The main concept of the study is to evaluate publicly accessible mouse brain datasets provided by the platforms' developers, where optimal performance in showcasing their technologies is expected. The authors stress the difficulty of making a comparison with standard metrics, e.g., the count of total molecules per cell, considering the differences in gene panel sizes across platforms. To make a fair comparison, the authors conceived a metric of specificity performance, which is called "MECR", an average of mutually exclusive gene co-expression rates in the sample. The authors found that the rate mainly depends on the choice of cell segmentation method, thus reanalyzed 5 of these datasets (excluding STARmap PLUS, due to the lack of molecule location information) with an independent cell segmentation algorithm (i.e., Baysor). Based on the reanalysis, the authors clearly suggest the best-performing platform at the end of the manuscript.
Strengths:
I consider that the paper is a valuable contribution to the community, for the following two reasons:
(1) As the authors mentioned, I fully agree that the spatial transcriptomics community indeed needs better metrics in terms of comparison across technologies, rather than traditional metrics, e.g., molecule counts per cell. In that regard, I believe introducing a new metric, MECR, is quite valuable.
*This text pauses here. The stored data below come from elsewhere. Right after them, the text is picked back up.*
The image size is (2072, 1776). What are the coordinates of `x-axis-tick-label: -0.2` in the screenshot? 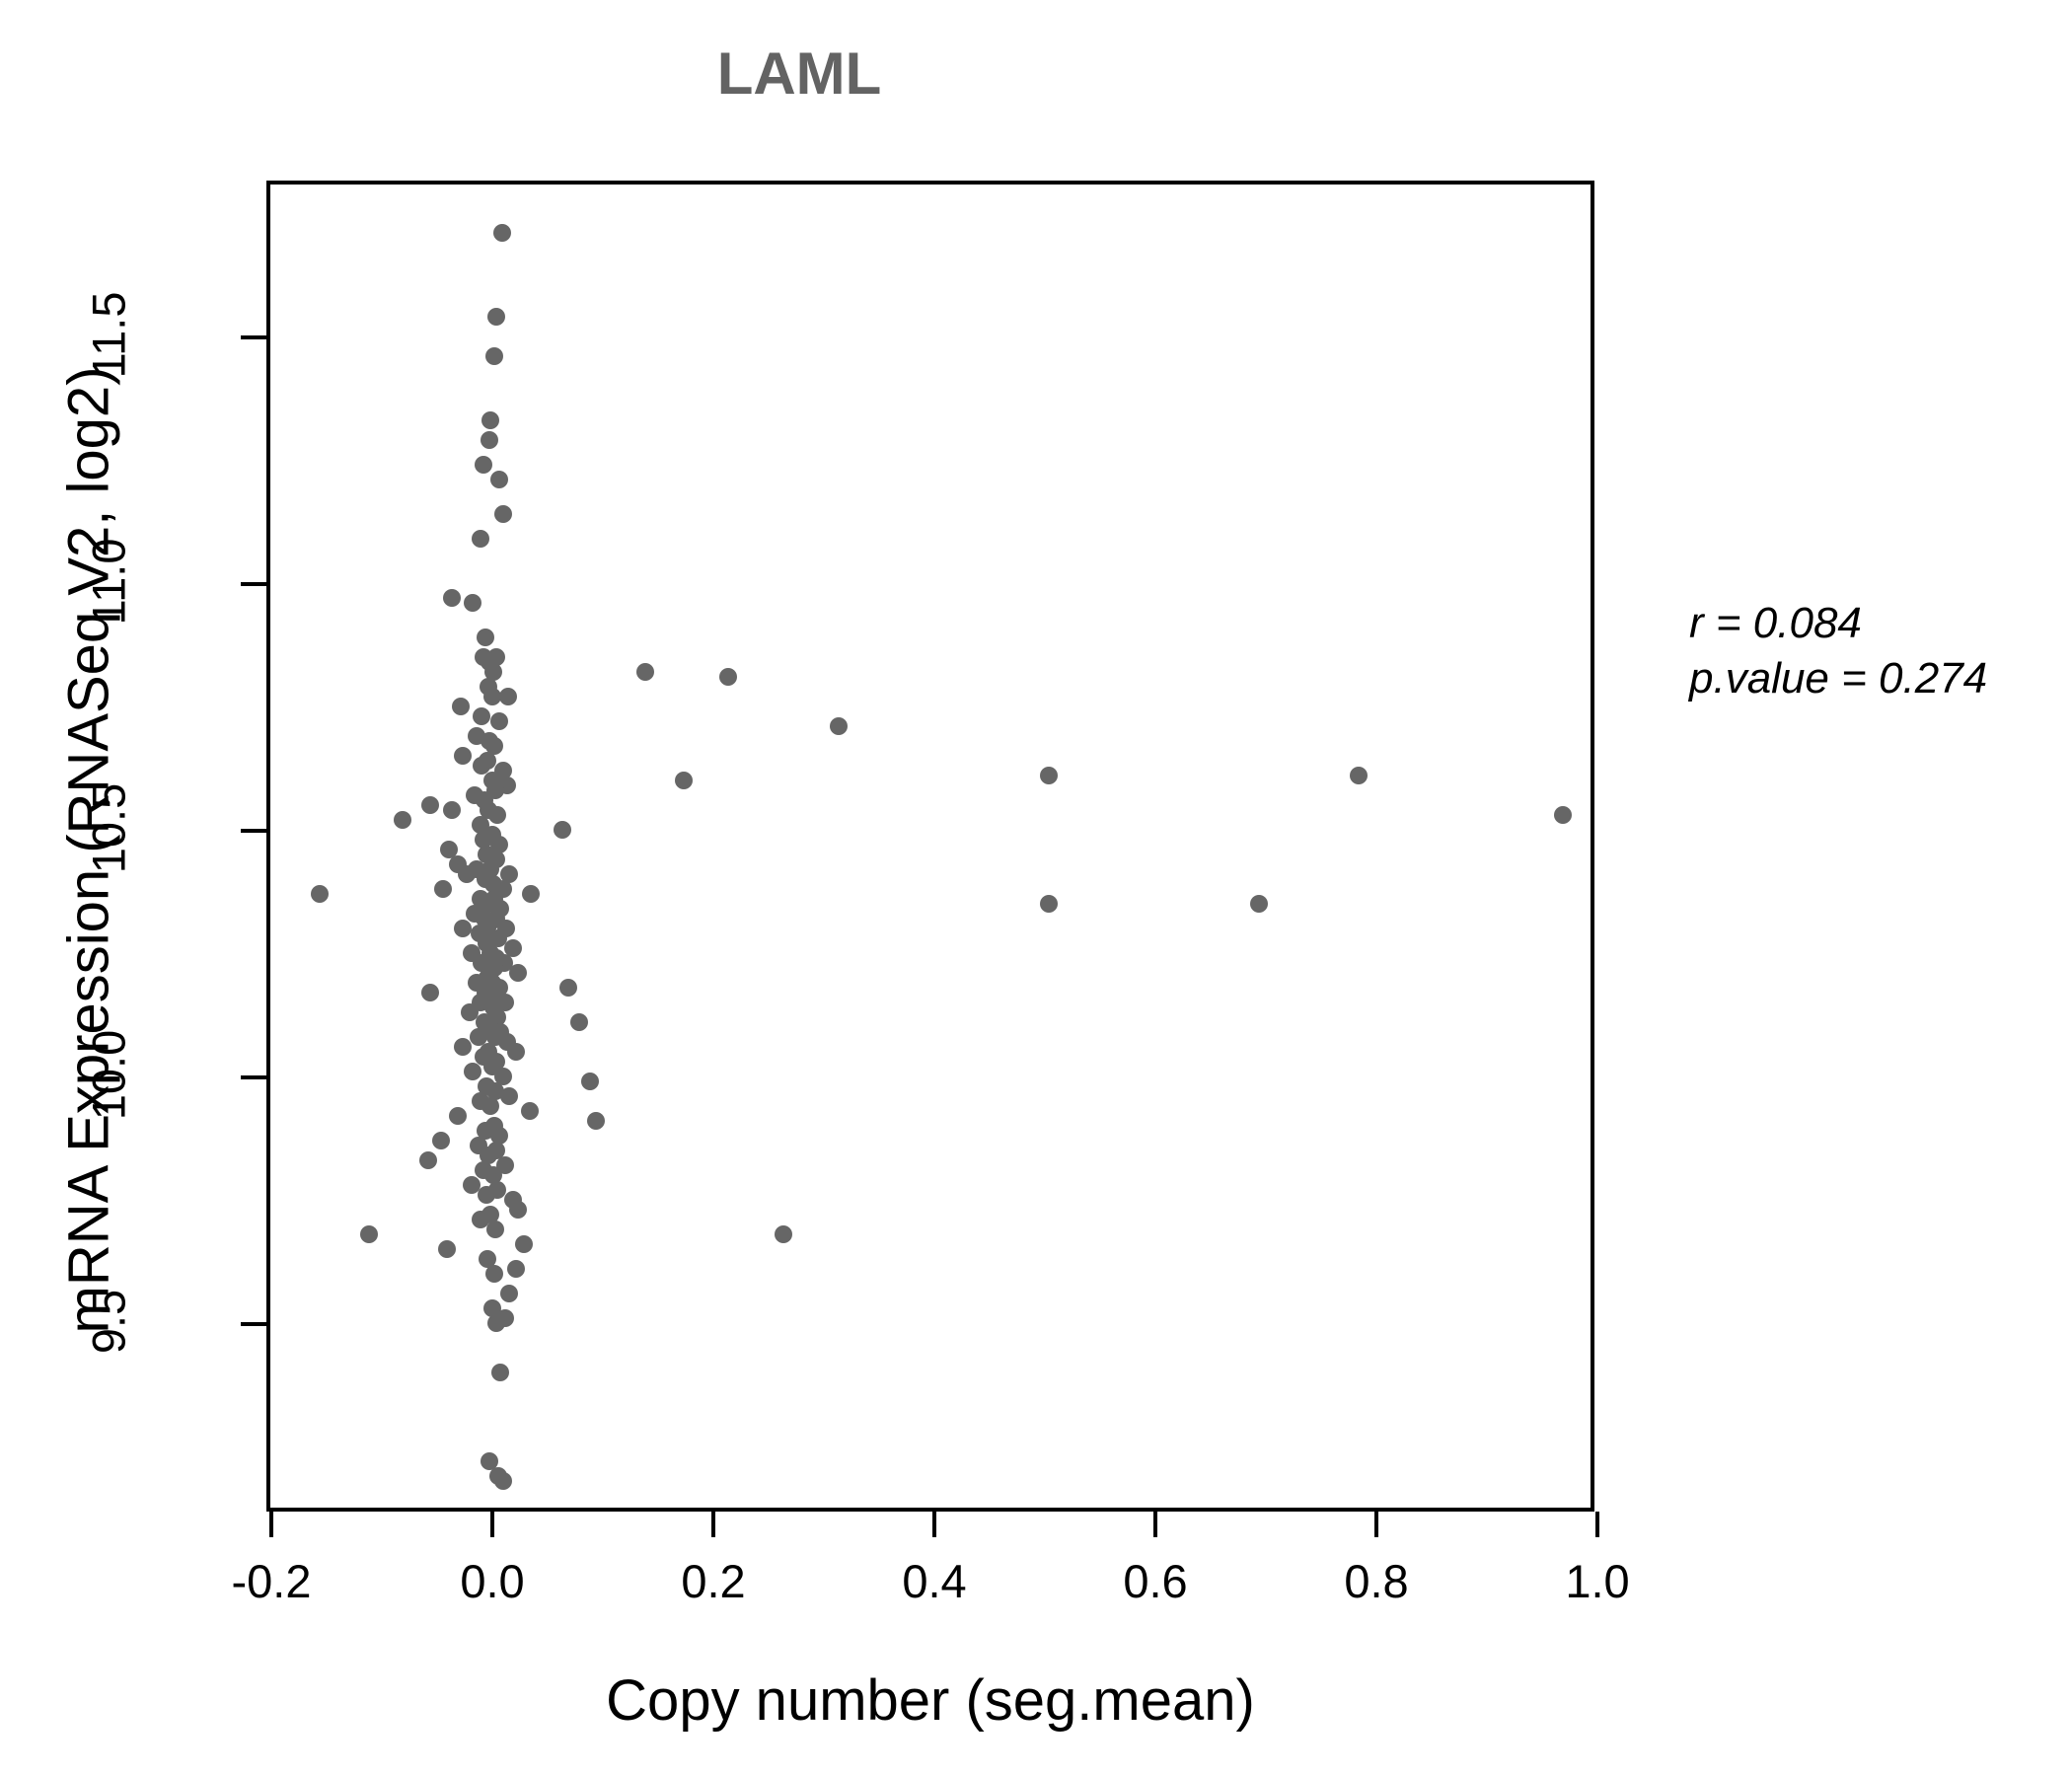 It's located at (272, 1581). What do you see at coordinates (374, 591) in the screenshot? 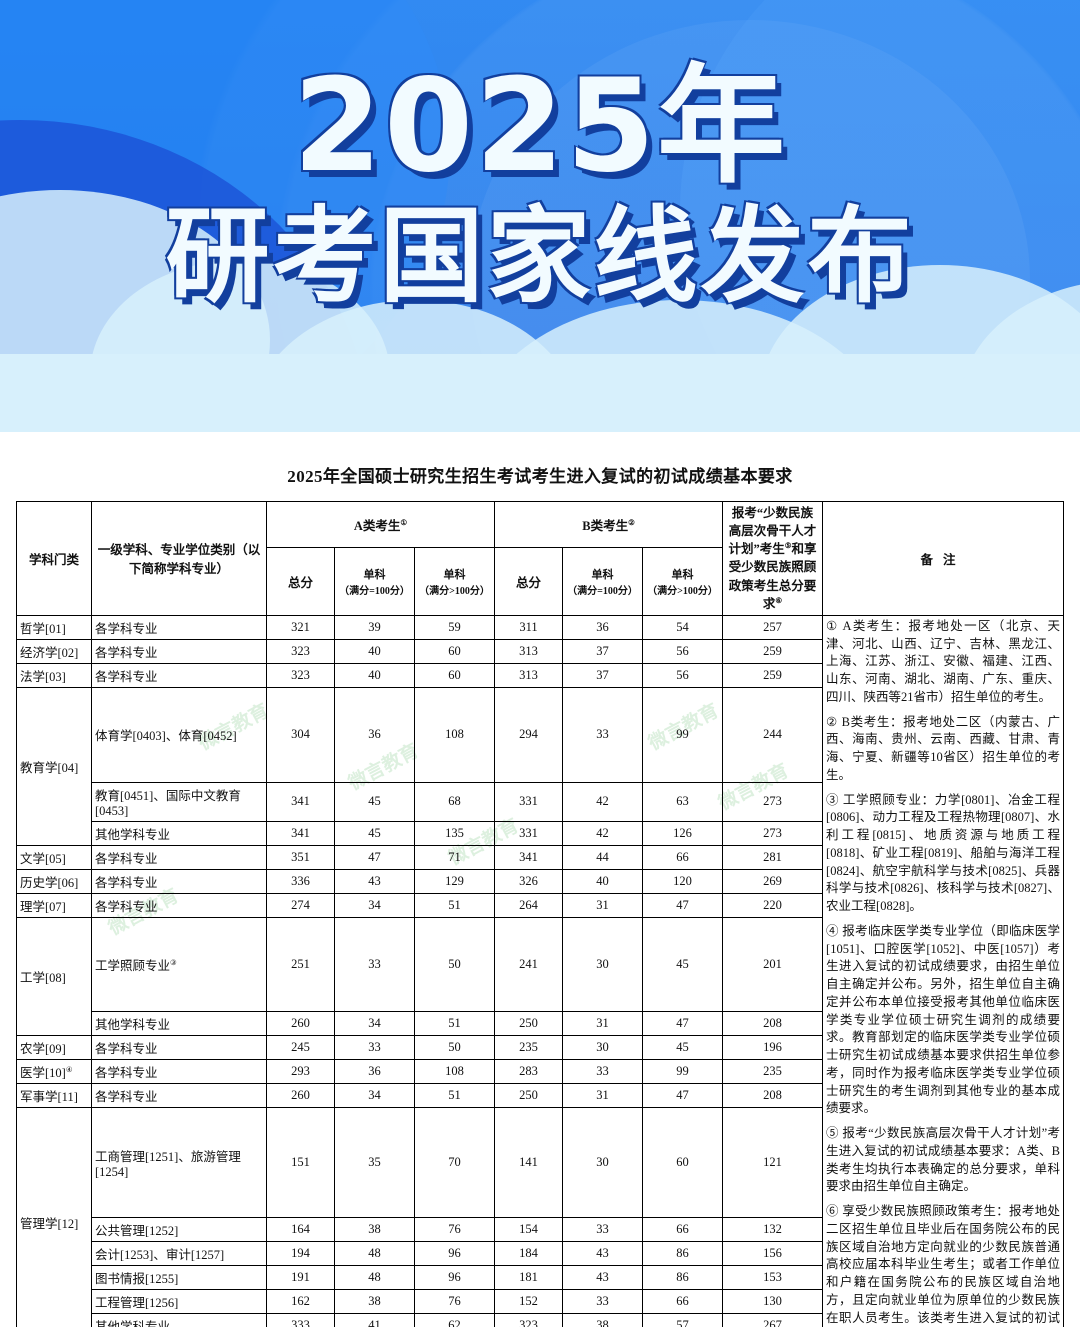
I see `th-a-single-eq-sub: （满分=100分）` at bounding box center [374, 591].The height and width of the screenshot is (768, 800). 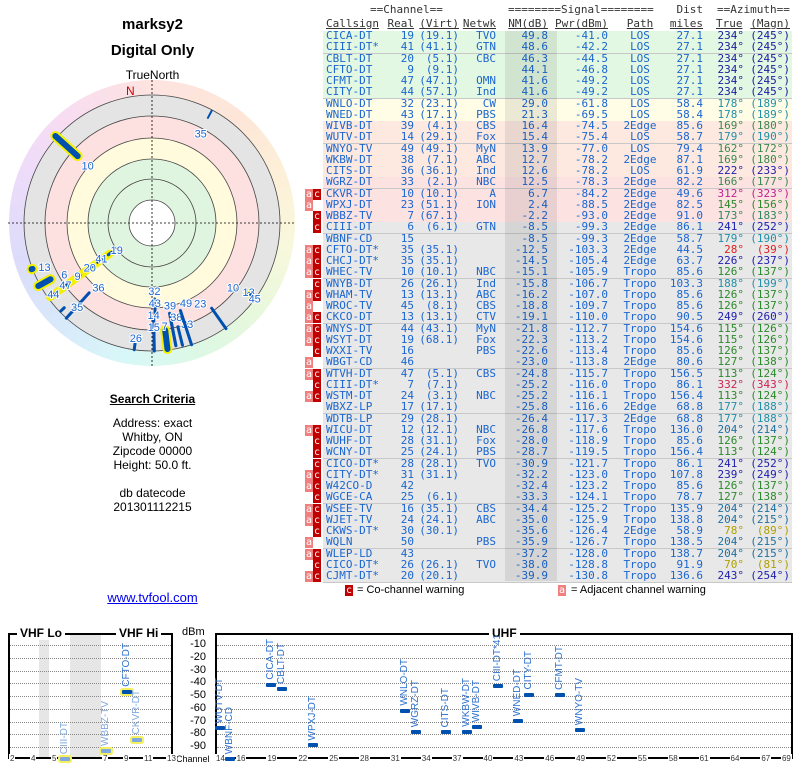 What do you see at coordinates (152, 598) in the screenshot?
I see `tvfool-link: www.tvfool.com` at bounding box center [152, 598].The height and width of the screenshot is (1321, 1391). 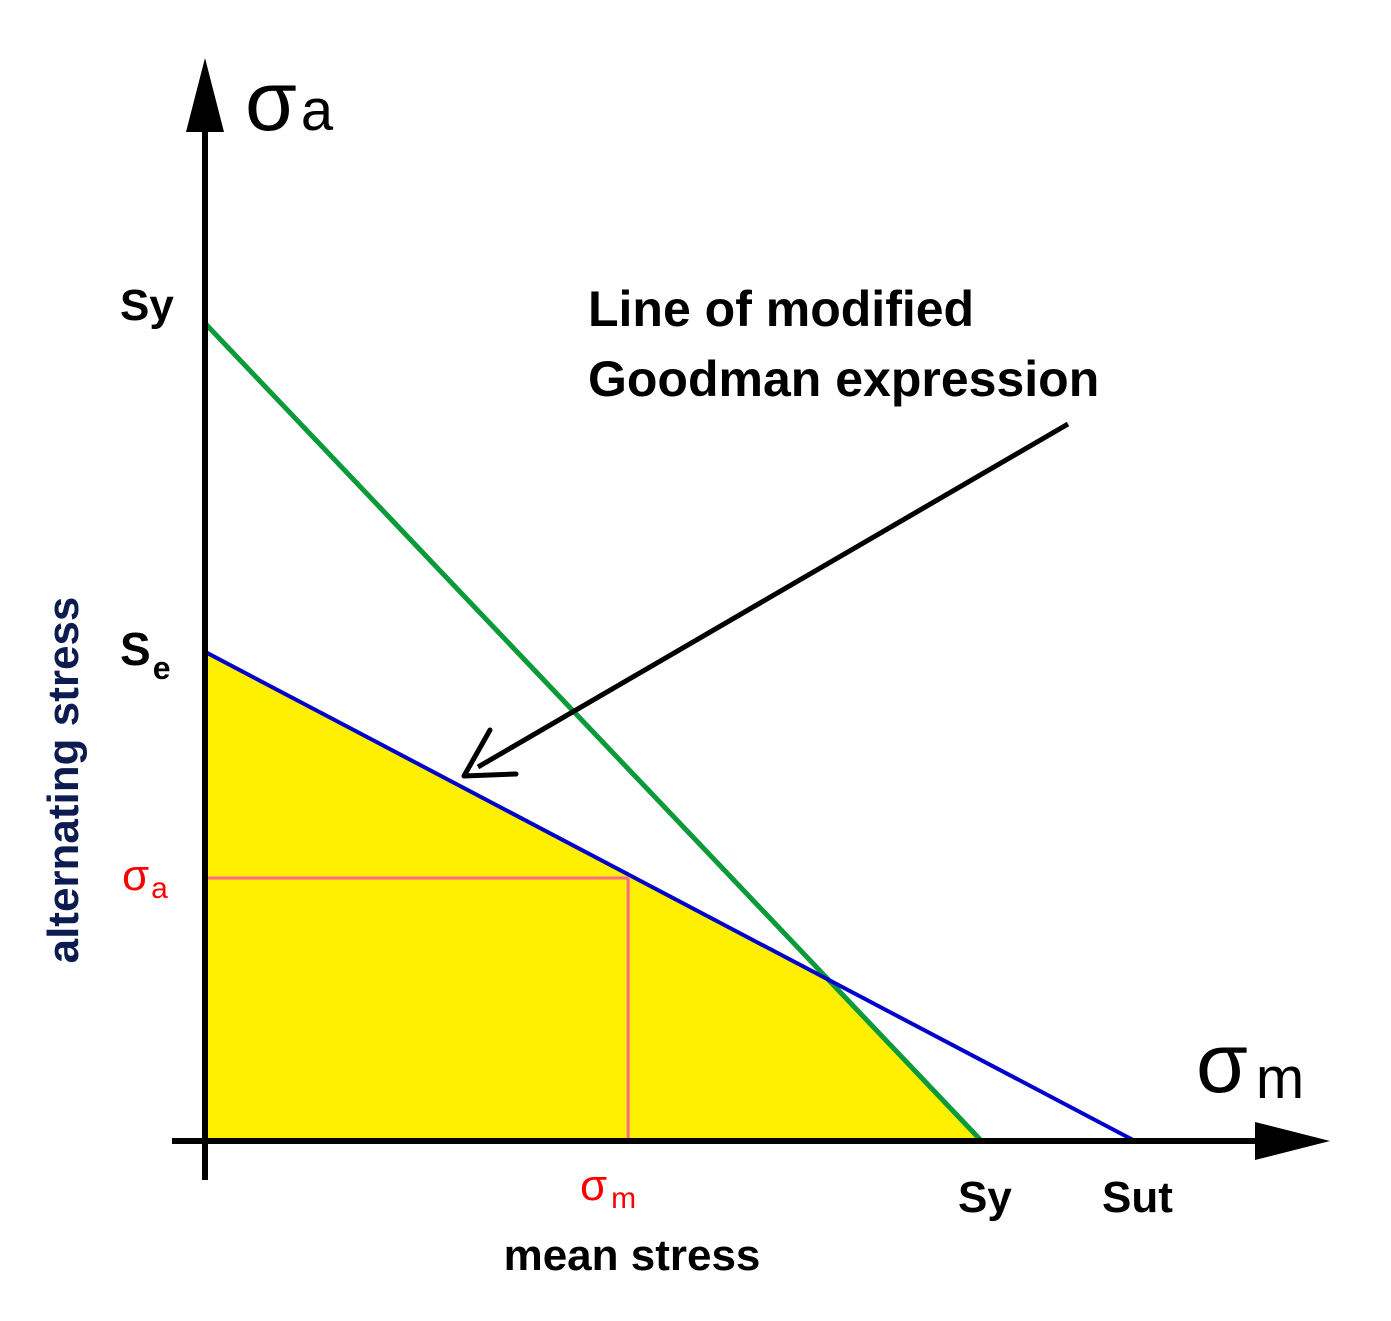 What do you see at coordinates (781, 309) in the screenshot?
I see `annotation-line-1: Line of modified` at bounding box center [781, 309].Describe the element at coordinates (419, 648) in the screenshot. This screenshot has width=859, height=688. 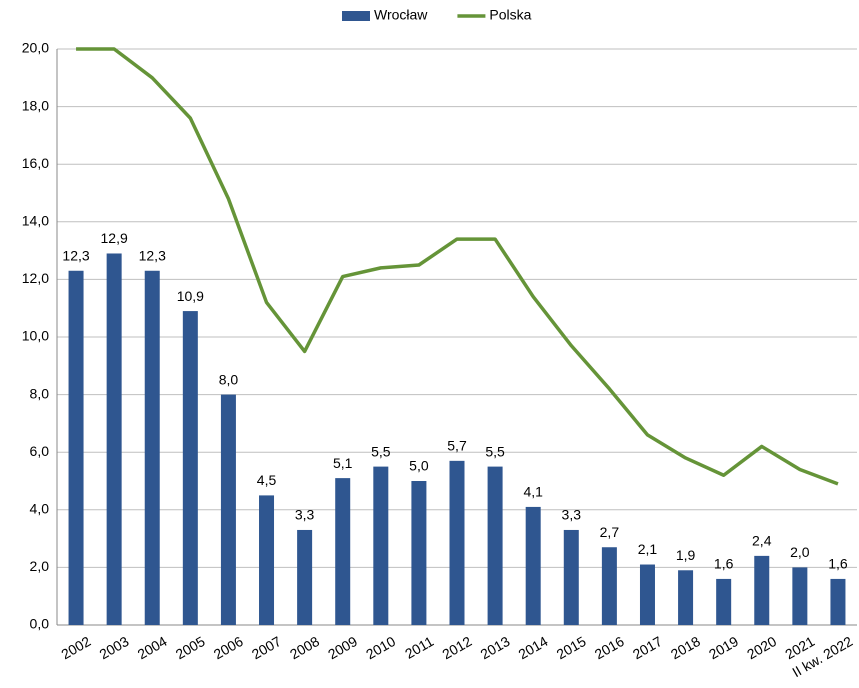
I see `x-tick-label: 2011` at that location. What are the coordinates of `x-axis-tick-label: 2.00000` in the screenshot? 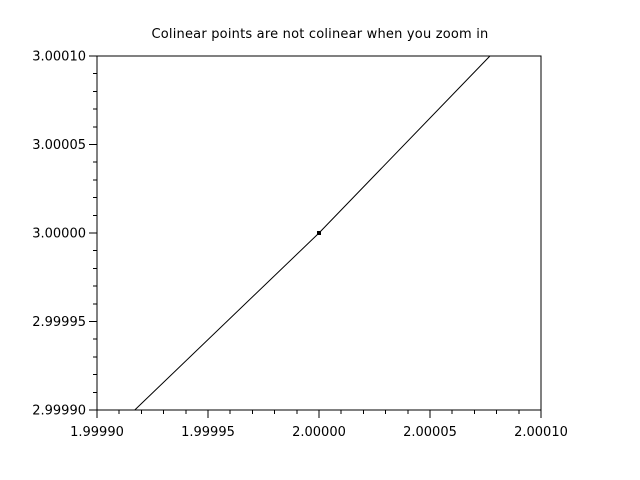 It's located at (319, 432).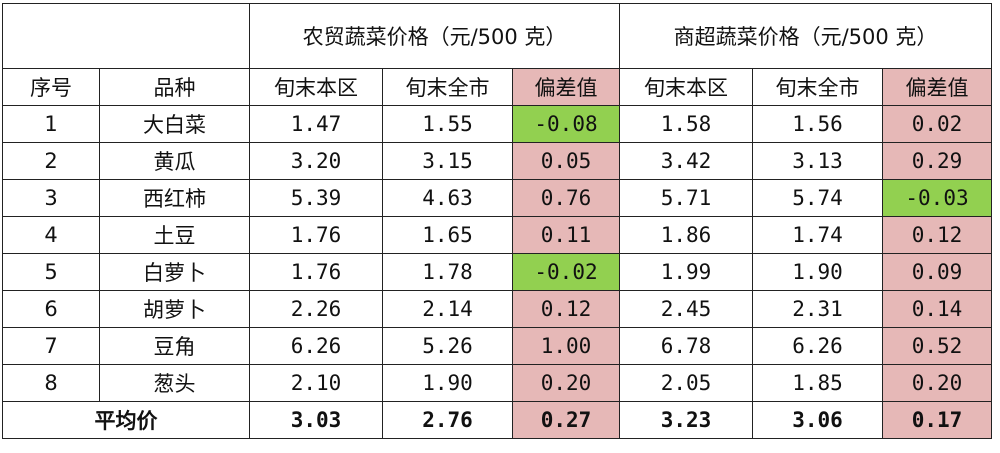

(2) This work highlights the differences in results based on the choice of cell segmentation used for each platform, which suggests a need for trying out different segmentation algorithms to derive the right results. I believe this is an urgent warning that should be widespread in the community as soon as possible.
Weaknesses:
I disagree with the conclusion of the manuscript where the authors compare the technologies and suggest the best-performing ones, because of the following major points:
(1) As the authors mentioned, MECR is a measure of "specificity" not "sensitivity". Still, the comparison of sensitivity was done with the mean counts per cell (Figure 3e). However, I strongly disagree with using the mean counts per cell as a measure of sensitivity because the comparison was done with different gene panels. The counts per cell can be highly dependent on the choice of genes, especially due to optical crowding.
(2) The authors compared sensitivity based on the Baysor cell segmentation, but in fact, Baysor uses spatial gene expression for cell segmentation, which depends on the sensitivity of the platform. Thus, a comparison of sensitivity based on an algorithm that is based on sensitivity seems to be nonsensical.